The topic of our citizen science app was assisting environmental issues, and my specific quiz section A was assigned the citizen science category for assessing water quality in the Puget Sound area. From this point we were allowed to narrow our focus.
I chose a broad design solution: an application designed specifically for the type of user like myself.
I work a job, go to school full time, and am also my fraternity social chair! Being very involved leaves me with little time for the little things like getting my daily gains from the UW IMA! No one wants to give up their precious time for a cause that they might not view as important (or at least MORE important).
So my target user became: ANYONE. Specifically, anyone who might not care. By appealing to this market I figured I could hit on everyone — because those that do care will obviously use the app!
To do this I tried to design the app to be simple while also hitting the required criteria.
Upload. Earn Points. Get Prizes. (That was what I went for at least)
While my ideas for my app were good ( at least to me) I encountered some basic problems with my prototyping with POP.
- My hand-done drawings weren’t good enough and in my opinion I could have more easily represented my ideas with both color and layout had I used an alternative method such as using Google Slide’s basic shape/color functions while sizing my screen correctly for pictures.
In the future I would allow students to use other mediums than pen and pencil (when I asked in class my answer was “no, just prototype on paper”).
I also would have like to spend more time with the design and placing of key functions within my app. It would have been more fun and effective to have a studio section dedicated to user testing (which we were supposed to do on our own) and then play with our prototypes the rest of class.
3) What did you like about this Sprint and why?
The first major thing that jumps out to me about Sprint 1 was the introduction to POP. This. App. Is. Cool.
I am already using it to help me organize my own app ideas.
I also liked that we were given a prompting topic such as “environmental data collection”. This made the task of making a basic prototype app much easier and more focused.
4) How could I apply this technique in the future?

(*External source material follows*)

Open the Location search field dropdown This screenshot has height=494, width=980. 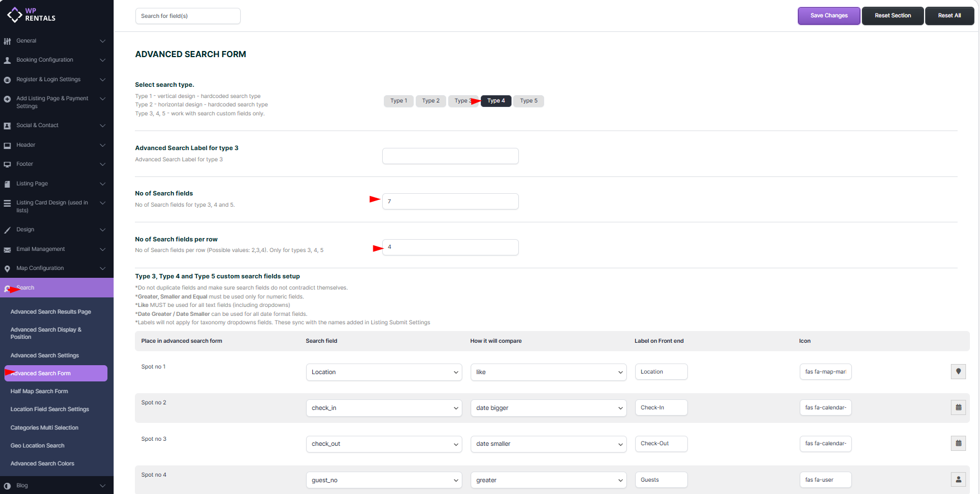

I plan to apply my knowledge of POP to begin to develop my own list of app ideas. Obviously I’ll have to go through the design method process with each idea before I start delving TOO far into the basic prototypes — but I’m excited!
I could apply the technique of citizen science to purely collect statistics data for relevant questions or issues that either myself or users would find with my apps or ideas. They could provide both qualitative and quantitative data that would help my research.
A specific example is a project I am working on in my Informatics 200 class. We are tasked with designing (not necessarily creating) an app to combat an issue of our own choice. Being University of Washington students we were inspired by the lack of connection students feel to other students (and even to professors) in large lecture halls → so our idea became “Classmate” an app that is a form of student social media that takes the best of both worlds from the two top dogs in our focus industries — Facebook of social media — and Canvas representing student work-aid programs.
Some places in society that would go through the same design process we experienced in Sprint 1 would be:
- Any engineering field
- Product development
- User Research Groups
Any of these examples would likely have to test out a product and have users test them in multiple environments in order to iron out the flaws or even to add in a concept that would help the design.
A specific example of this design process is the video we watched for homework on designing a new shopping cart by (I think) the company Ideo.
An extremely basic example of this process could go like this:
The Evolution of the Shopping Bag
- People used to use shopping bags to carry groceries
- The bags ripped/were too heavy or another problem was recognized.
- Product Developers recognized this issue and attempt to brainstorm ways to remedy it.
- After some time and trial and error the dev team thinks “HEY! This would be so much easier if the bag just had wheels?”
- The shopping cart is born.
Thank you for reading my first actual process blog! I look forward to feedback and participating further in this class!